Prepare Data(Optional): Prepare the test.jsonl file under datasets/{dataset} directory for each dataset you intend to use. The file should contain original examples in the following format:
```
{
  "context": "Your context here",
  "question": "Your question here",
  "answer": "Your answer here"
}
```
Each example must include the keys: context, question, and answer. The project currently supports the following datasets: GSM8K, Clutrr, StrategyQA, BoolQ.

Running the Project

Generating Evolving Datasets (Optional)

To generate an evolving dataset, use the gen_dataset.py script.

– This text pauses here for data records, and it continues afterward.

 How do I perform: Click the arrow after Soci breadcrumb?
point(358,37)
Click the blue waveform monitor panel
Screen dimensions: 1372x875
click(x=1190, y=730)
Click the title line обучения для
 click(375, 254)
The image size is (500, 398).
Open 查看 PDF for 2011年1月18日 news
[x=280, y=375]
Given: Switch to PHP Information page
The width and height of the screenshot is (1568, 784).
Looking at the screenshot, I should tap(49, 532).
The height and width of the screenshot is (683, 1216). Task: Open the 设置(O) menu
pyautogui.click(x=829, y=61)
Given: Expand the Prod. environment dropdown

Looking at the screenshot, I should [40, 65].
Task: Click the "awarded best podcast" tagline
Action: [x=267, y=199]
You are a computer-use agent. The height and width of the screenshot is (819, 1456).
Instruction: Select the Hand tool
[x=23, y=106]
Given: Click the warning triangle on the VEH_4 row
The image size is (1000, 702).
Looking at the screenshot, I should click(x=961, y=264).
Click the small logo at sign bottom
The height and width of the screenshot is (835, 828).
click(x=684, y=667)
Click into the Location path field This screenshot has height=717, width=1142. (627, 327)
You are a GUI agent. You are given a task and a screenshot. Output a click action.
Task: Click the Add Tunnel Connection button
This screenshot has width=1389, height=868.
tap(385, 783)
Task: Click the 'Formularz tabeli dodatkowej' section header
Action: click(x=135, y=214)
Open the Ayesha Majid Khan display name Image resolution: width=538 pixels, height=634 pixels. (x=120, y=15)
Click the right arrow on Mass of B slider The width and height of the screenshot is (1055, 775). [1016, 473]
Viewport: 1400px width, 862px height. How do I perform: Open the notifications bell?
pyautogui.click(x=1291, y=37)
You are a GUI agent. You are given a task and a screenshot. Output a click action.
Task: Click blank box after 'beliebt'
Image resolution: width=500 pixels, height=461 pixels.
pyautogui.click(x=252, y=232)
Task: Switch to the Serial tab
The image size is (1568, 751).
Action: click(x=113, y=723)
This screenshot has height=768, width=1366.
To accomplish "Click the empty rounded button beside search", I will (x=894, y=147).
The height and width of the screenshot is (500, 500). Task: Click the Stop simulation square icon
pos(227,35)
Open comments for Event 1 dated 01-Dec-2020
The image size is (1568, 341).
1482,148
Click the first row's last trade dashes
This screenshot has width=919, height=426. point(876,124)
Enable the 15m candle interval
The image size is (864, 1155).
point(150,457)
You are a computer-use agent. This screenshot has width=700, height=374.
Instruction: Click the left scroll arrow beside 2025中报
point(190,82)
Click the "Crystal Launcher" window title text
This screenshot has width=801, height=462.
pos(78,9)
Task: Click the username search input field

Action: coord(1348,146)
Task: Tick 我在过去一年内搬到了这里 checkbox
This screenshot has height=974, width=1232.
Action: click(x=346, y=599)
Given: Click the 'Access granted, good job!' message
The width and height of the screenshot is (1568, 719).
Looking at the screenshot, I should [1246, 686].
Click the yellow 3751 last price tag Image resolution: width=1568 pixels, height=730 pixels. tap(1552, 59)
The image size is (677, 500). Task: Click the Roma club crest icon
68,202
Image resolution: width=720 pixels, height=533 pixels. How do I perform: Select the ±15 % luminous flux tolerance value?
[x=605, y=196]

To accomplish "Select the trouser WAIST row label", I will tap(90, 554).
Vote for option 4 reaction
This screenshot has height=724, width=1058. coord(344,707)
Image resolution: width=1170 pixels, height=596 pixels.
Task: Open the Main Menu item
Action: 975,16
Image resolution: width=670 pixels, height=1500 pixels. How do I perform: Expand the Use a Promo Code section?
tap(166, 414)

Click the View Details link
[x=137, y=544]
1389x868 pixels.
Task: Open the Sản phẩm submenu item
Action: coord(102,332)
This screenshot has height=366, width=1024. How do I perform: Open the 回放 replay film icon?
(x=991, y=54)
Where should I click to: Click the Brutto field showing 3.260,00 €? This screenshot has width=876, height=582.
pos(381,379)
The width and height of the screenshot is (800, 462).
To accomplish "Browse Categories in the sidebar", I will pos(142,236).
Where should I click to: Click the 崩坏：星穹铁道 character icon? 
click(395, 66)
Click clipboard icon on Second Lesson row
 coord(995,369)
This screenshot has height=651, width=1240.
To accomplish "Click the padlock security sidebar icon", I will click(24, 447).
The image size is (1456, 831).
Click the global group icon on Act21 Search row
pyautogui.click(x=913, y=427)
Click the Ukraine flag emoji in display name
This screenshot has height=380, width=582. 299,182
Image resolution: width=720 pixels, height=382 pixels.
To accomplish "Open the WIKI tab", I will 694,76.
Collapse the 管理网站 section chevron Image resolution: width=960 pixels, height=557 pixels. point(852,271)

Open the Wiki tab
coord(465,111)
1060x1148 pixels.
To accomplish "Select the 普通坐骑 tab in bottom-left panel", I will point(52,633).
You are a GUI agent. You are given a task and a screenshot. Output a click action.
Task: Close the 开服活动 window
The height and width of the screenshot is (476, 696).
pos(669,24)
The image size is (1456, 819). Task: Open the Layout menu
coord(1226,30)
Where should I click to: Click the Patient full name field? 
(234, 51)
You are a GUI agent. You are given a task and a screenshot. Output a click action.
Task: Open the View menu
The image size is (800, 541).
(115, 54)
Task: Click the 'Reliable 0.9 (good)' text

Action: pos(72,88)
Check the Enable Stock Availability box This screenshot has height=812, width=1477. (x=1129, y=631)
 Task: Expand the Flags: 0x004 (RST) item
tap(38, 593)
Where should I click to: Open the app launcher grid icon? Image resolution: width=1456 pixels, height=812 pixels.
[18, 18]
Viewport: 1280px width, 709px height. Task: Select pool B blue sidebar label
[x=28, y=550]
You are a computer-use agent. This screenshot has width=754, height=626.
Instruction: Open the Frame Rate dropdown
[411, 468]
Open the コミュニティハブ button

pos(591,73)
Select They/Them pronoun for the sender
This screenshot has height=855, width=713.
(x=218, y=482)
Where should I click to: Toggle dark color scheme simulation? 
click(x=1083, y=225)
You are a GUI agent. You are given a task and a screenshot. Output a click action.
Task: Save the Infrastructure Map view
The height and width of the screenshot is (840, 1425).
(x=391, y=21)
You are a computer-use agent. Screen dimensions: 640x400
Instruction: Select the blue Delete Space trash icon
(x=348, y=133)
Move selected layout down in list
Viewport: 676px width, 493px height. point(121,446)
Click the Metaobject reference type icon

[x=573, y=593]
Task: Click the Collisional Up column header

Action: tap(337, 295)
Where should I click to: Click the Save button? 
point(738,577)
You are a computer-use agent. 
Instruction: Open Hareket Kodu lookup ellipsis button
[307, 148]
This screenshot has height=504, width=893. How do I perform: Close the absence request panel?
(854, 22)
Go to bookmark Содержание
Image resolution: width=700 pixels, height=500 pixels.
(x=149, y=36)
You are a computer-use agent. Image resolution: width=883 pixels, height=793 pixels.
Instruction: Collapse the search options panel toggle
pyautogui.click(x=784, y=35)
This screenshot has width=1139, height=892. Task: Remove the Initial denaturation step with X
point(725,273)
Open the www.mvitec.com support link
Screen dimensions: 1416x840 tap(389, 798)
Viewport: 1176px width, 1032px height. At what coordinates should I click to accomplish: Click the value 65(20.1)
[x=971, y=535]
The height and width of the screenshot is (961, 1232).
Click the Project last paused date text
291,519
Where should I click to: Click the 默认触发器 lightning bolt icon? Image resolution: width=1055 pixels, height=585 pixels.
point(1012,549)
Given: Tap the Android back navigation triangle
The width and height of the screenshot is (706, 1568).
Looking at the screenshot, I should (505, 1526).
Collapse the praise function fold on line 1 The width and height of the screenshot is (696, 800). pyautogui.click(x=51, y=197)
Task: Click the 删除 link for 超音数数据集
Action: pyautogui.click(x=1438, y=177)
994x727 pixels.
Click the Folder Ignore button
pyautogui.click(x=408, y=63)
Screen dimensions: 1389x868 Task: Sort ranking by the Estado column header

This step can be skipped if you wish to use pre-evolved datasets already provided in the datasets/{dataset} directory.

Command:

python gen_dataset.py --dataset <dataset_name> --mode <evolution_mode> --data_num <number_of_data> [--debug]

Parameters:

Parameter	Description
`--dataset`	Specifies the dataset to use: gsm8k, clutrr, strategyqa, boolq...
`--mode`	Specifies the evolution mode: paraphrase, addnoise, reversepolar, alternative, complex, retrieval, planning, knowledge
`--data_num`	Specifies the number of data points to generate
`--debug`	Enables debug mode, displaying intermediate outputs in the terminal

Example:

python gen_dataset.py --dataset gsm8k --mode paraphrase --data_num 100

This command generates an evolving dataset for the GSM8K dataset through context paraphrasing.

Testing Models

To test models with the datasets, use the test.py script.

Command:

python test.py --dataset <dataset_name> --mode <test_mode> --model <model_name> --data_num <number_of_data> [--local_url <url>] [--debug]

Parameters:

Parameter	Description
`--dataset`	Specifies the dataset to use: gsm8k, clutrr, strategyqa, boolq...
`--mode`	Specifies the test mode: origin, paraphrase, addnoise, reversepolar, alternative, complex, retrieval, planning, knowledge, all
`--model`	Specifies the model to test: gpt_4, chatgpt, chatglm_turbo...
`--local_url`	Specifies the URL of the local model
`--data_num`	Specifies the number of data points to test
`--debug`	Enables debug mode

Example:

python test.py --dataset gsm8k --mode paraphrase --model chatgpt

This command tests the ChatGPT model with the paraphrased version of the GSM8K dataset.

For custom-deployed models like LLama and Mistral, specify the --local_url parameter and implement the invoke_local_model method in utils/call_llm.py.